Recalcati e l’indignazione antonelliana

7 Febbraio 2018 di Oscar Eleni

Oscar Eleni nascosto fra la gente di Cuneo che ascoltava estasiata Nicola Roggero reduce dal Super Bowl, cantore di uno sport che sembra estinto, incantato dalla vita di Alberto Merlati al tempo del vino e delle rose. Perché Cuneo, perché il Piemonte, perché Alberto Merlati universitario azzurro che a Napoli sul terrazzo dell’albergo fingeva di fare miracoli indossando un peplo bianco da Gesù dei canestri? Perché, cari amici, siamo seduti per protesta davanti alla Mole: indignazione antonelliana. Ci piaceva tanto la Torino di De Stefano, di Gamba, che, fino a prova contraria è l’allenatore più vincente d’Italia e non lo diciamo adesso che siamo un po’ irritati con Recalcati, in arte Micione Charlie, eravamo attratti da quella del professor Guerrieri che ha generato Romeo Sacchetti.

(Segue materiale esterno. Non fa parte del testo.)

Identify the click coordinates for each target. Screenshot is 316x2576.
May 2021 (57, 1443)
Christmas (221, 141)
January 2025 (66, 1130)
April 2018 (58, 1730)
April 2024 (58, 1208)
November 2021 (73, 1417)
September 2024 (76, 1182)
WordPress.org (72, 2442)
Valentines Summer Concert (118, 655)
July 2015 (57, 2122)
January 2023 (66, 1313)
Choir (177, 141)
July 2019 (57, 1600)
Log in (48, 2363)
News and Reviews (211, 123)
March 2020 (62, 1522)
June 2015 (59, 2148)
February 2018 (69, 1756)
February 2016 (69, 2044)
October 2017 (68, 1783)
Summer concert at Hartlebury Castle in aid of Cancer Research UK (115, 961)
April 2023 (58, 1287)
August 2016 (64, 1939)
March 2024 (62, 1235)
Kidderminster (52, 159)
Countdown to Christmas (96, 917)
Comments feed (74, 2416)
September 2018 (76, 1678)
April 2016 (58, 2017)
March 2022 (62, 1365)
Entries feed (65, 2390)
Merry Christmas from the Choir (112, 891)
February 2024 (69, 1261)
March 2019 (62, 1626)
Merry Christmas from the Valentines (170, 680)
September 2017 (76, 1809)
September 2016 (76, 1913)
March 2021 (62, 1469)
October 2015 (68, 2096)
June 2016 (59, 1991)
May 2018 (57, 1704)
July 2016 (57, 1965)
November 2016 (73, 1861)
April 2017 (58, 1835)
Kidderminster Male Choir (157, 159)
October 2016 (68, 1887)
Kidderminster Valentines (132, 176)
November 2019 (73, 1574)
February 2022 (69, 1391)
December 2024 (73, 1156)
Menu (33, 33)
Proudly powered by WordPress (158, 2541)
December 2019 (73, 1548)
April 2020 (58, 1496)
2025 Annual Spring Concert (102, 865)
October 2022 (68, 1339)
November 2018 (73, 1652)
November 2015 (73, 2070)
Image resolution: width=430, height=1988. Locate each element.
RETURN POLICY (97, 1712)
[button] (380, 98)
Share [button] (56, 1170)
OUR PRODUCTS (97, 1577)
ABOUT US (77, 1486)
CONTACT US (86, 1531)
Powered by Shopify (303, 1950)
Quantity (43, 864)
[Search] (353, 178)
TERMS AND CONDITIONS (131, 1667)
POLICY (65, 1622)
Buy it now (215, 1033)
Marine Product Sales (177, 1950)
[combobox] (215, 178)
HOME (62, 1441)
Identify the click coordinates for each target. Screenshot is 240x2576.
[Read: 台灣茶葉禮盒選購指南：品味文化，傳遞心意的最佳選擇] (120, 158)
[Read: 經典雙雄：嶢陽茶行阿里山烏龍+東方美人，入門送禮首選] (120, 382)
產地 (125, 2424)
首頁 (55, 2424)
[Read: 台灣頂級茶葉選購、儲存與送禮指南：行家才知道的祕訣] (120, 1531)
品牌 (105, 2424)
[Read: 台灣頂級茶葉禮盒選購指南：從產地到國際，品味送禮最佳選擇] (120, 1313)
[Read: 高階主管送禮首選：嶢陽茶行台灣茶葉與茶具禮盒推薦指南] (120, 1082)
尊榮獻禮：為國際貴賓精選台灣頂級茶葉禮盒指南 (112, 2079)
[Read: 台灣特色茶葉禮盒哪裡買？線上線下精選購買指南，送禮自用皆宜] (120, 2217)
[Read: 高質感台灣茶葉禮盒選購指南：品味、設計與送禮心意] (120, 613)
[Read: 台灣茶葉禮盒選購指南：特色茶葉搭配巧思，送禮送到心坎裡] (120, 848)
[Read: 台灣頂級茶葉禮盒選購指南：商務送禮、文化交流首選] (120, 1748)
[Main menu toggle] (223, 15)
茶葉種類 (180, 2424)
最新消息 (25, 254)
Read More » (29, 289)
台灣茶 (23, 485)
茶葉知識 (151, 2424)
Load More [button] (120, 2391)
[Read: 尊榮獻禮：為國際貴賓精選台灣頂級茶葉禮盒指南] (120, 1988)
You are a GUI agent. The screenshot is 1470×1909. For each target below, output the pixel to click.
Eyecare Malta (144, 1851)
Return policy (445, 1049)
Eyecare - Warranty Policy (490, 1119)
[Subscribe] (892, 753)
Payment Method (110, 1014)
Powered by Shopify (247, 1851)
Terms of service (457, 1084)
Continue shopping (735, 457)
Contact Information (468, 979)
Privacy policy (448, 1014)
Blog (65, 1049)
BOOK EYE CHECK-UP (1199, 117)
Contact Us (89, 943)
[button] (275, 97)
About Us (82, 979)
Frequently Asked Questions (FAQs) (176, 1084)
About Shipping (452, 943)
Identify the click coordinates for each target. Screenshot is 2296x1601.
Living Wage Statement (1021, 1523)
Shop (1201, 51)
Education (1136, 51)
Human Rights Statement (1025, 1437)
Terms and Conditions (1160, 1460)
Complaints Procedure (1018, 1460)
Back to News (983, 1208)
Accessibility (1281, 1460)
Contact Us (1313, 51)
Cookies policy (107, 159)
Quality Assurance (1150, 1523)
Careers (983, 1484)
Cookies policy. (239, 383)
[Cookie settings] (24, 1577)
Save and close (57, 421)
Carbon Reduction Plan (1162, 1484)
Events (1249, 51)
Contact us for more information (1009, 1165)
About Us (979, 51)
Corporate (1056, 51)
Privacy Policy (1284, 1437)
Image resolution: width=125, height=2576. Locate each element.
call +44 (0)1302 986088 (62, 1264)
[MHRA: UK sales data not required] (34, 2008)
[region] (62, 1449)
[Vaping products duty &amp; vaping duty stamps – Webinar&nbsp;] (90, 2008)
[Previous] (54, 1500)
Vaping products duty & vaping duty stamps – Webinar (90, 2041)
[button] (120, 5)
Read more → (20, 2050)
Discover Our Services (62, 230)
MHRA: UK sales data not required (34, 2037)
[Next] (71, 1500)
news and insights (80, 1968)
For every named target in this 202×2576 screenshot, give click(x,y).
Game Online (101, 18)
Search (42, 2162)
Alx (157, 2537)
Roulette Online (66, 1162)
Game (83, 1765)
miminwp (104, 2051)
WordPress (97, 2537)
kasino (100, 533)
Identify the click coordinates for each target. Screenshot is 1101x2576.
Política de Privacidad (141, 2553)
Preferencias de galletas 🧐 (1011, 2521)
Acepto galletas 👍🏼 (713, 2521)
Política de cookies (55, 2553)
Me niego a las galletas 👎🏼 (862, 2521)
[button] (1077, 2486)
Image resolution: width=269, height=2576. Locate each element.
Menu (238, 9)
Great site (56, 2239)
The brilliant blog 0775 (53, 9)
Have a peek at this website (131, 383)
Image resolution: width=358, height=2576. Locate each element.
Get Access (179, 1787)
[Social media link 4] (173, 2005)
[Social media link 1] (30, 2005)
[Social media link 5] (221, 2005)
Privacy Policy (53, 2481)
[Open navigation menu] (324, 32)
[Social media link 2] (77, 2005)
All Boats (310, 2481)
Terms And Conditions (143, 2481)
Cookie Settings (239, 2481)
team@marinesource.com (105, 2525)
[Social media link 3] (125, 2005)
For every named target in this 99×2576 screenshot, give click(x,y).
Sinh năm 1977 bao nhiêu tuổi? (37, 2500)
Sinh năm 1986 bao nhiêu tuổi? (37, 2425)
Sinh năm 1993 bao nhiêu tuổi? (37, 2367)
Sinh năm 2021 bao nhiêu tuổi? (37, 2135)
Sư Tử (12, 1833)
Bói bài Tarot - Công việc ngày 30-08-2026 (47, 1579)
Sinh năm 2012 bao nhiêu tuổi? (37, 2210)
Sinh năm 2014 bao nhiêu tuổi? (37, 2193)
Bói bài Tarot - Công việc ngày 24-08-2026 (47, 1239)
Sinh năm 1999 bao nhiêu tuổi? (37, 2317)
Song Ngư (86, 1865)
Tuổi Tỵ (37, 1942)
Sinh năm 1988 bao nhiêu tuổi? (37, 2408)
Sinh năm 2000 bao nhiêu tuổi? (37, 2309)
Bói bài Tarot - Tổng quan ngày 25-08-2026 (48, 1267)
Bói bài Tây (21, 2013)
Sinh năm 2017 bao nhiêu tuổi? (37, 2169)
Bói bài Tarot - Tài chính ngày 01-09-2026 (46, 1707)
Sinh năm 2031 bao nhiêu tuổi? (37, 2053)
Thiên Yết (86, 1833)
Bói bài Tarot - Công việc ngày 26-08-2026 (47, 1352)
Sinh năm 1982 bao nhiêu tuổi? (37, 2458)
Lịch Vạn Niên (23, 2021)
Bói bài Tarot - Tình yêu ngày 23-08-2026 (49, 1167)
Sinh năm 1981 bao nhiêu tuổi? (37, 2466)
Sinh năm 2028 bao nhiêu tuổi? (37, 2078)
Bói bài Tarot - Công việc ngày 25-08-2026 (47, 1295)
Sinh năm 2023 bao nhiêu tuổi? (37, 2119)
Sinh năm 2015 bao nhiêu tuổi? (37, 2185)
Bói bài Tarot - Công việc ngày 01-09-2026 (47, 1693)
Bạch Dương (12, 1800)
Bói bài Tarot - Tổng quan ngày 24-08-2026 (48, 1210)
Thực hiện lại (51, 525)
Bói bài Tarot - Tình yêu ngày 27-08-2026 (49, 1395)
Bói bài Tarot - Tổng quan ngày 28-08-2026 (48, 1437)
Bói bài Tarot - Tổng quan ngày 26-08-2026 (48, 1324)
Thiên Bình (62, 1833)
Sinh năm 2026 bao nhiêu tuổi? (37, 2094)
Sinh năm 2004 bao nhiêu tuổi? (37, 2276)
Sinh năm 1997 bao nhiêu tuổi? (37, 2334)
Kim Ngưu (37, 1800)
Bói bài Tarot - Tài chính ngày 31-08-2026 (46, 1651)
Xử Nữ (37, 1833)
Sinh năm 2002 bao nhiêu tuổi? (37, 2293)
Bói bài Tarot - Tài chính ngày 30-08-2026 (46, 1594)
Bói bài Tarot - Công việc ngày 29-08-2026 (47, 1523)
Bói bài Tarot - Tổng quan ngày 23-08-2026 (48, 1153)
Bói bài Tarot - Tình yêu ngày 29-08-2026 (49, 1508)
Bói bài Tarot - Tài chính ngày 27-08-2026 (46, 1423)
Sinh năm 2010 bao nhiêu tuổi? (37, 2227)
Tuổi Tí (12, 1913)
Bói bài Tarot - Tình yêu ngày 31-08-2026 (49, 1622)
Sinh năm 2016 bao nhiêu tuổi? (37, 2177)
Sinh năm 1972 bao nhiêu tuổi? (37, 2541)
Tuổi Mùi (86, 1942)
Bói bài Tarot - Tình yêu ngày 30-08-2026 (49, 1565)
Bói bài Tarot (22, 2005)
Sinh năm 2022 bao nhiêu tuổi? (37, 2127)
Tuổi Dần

Adesso, dobbiamo confessarlo, siamo soltanto indignati e preoccupati.

Ci ha tirato per i capelli il padrone della Torino basket di oggi mentre ci chiedevamo perché uno con il carisma, le qualità di Recalcati, ha dato la colpa a tutti meno che a se stesso per un fallimento annunciato se pensi di trovare una squadra dove c’è Hollywood Vujacic, dove ci sono trecce impazzite e giocatori che non sanno cosa sia l’umiltà. Avrebbe dovuto capire anche lui che il suo predecessore, il Luca Banchi maremmano, aveva fatto più di un capolavoro. Ma torniamo al presidente che dichiara: Banchi non stava bene a Torino. Questo girare la frittata per far ricadere la colpa sul primo dimissionario è quantomeno ridicolo. Un po’ come l’Alessandro Gentile che dichiara di aver pagato per una colpa giusta, aggiungendo, ma porca miseria, che sarebbe pronto a rifarlo. Che tipo di pentimento sarebbe?

Dunque Banchi e Torino. Perché avrebbe dovuto stare male in una città magnifica, storia, arte, cultura, cibo, gente, un mondo che ha generato le dinastie del Torino e della Juventus della grande pallavolo? Certo la squadra gliela avevano fatta loro, i padroni, ma c’era la garanzia di uno sponsor importante come la Fiat. Aveva provato a ribellarsi, sbagliando nei tempi e nei modi, ma poi si era messo al lavoro facendo un capolavoro come ha detto il Galbiati che si è preso questa patata bollente e che difenderemo fino alla fine. Come avevamo fatto con Banchi quando dovette lasciare Milano perché inviso a chi monopolizza le squadre e il pallone. Dare le colpe all’uomo di Grosseto è davvero la cosa più ridicola e dovrebbero scriverlo quelli che almeno hanno spazio in questo basket, uno sport diverso. In tutto.